(Data pulled from a collection)
****

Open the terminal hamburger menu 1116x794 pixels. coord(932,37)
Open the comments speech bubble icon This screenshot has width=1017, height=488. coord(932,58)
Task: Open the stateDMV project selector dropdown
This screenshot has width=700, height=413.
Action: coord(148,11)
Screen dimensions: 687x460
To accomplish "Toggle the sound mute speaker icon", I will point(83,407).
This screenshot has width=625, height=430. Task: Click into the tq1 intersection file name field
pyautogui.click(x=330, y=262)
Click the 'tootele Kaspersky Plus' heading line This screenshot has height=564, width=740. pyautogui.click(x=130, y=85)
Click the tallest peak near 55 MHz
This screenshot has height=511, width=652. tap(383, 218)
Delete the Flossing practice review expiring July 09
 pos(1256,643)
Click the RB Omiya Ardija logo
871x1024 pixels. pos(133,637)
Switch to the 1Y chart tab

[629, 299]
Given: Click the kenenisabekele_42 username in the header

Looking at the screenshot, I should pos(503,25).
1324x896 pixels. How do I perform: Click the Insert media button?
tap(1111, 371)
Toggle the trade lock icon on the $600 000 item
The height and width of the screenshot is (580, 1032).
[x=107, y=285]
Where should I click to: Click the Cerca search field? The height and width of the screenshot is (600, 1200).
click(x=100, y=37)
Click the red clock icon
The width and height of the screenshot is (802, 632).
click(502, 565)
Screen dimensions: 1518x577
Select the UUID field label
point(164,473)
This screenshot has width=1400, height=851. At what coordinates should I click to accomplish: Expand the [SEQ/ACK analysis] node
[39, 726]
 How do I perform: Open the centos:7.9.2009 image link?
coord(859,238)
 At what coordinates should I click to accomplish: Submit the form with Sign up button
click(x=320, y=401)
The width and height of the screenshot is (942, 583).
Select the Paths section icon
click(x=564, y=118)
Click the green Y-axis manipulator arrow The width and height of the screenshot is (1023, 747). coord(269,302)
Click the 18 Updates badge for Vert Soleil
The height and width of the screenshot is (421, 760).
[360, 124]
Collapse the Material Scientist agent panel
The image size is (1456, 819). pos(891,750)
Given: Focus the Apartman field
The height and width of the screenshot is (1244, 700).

****

Your task:
Collect every line of the records above that contains the string "button".

Reply:
1324x896 pixels. How do I perform: Click the Insert media button?
 At what coordinates should I click to accomplish: Submit the form with Sign up button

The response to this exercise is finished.